顾理初没听明白,不过也不打算弄明白:“哦,对不起。”

自从遇了沈静之后,他对陌生人的畏惧又加深了几分。此刻虽然知道是光天化日的,对方生的浓眉大眼,一身正气,也绝不像个坏人。

那青年学生听了他的道歉后,仿佛气平了一些:“其实也没有什么。你认识车里那个汉奸?”

顾理初又一次的茫然起来:“汉奸?我不知道。”

“不知道你跑什么?”

顾理初眼睁睁的望着他,被他问的哑口无言。

那青年学生等得不耐烦了,抬手推了他一把:“你怎么傻头傻脑的?我问你话哪!”

顾理初摇摇头:“我什么都不知道,我要走了,再见。

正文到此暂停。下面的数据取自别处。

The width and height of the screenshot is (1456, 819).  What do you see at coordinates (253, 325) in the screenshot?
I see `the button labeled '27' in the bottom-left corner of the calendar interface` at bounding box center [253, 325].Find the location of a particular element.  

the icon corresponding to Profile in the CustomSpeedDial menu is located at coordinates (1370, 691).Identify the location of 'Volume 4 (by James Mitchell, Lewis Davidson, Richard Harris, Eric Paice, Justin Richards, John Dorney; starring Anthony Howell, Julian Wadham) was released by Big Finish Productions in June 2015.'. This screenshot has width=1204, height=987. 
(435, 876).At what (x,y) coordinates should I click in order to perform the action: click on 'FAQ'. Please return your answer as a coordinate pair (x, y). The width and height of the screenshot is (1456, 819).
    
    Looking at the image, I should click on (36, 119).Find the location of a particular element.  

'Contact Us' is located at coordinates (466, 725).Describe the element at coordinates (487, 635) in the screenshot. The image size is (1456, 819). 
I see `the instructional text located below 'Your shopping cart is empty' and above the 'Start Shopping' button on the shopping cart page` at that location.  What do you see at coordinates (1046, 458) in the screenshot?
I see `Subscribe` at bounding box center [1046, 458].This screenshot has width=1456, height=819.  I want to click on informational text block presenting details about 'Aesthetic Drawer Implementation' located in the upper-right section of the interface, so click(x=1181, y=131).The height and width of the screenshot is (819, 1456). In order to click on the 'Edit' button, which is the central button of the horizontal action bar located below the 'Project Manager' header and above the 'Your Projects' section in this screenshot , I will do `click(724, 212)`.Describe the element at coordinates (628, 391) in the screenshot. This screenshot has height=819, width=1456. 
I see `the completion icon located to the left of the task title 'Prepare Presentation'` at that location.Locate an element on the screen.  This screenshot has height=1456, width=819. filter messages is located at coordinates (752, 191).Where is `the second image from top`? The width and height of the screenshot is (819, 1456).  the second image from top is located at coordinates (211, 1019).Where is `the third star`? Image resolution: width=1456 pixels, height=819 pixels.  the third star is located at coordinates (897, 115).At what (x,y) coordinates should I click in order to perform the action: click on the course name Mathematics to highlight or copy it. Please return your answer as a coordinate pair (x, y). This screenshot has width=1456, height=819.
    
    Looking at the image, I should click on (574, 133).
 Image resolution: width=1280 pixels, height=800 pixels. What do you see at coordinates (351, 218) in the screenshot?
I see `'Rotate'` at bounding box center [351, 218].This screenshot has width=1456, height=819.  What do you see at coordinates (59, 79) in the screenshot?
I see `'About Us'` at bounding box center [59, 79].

”

说完他不等对方回答,转身就走掉了。

顾理初像一只惊弓之鸟一样,在街上又乱逛了许久,才惶惶然的回了家。

他平时没什么事可做,所以把大部分的心思都放在在怎么样更好的填饱自己的肚子上。可今天见到沈静之后,他连饿都忘了。

坐在一楼前的台阶上,他望着院内葱郁到乱七八糟的草坪,脑子里一片空白。

这个时候,他神情肃穆,衣饰不整,看起来很像一名不修边幅的思想者。一双灰色的眼睛好像两潭浅水,清澈见底的连内容都没有了。

“哥哥。”他喃喃自语:“你什么时候回家啊……”

树上飞来一只乌鸦,哇的大叫了一声,拍拍翅膀又飞走了。天上的云浓了又疏,阳光从云缝中射下来,让这世界好像一个开了电灯的大屋子,明亮是明亮的,然而上面总是有什么东西在遮挡着。顾理初深深的低下头,双臂环抱了自己,好像要把自己勒死似的,很茫然的用着力气。头上一顶花格子呢的鸭舌帽一点一点的向旁边歪滑过去,终于掉落到地上。

院门外忽然传来一阵喧哗,他打了个激灵,下意识的便跳起来转身跑进楼内,关上大门后,他跑去旁边的起居室内,隔着窗子向外望。

原来动静是从隔壁的威尔金斯家里传过来的。他看到几个人走进了那荒凉已久的院内,四处查看着。一个人腰里系着一串钥匙,走到楼门前,试了几次方打开,探头进去看了看,然后招呼同行的几位一起走了进去。

他们许久才出来,顾理初稍稍的推开了点窗子,依稀听见他们大声的谈笑:“这些外国人的房子真是不错,家具也齐全,只要是收拾收拾,马上就能住人。”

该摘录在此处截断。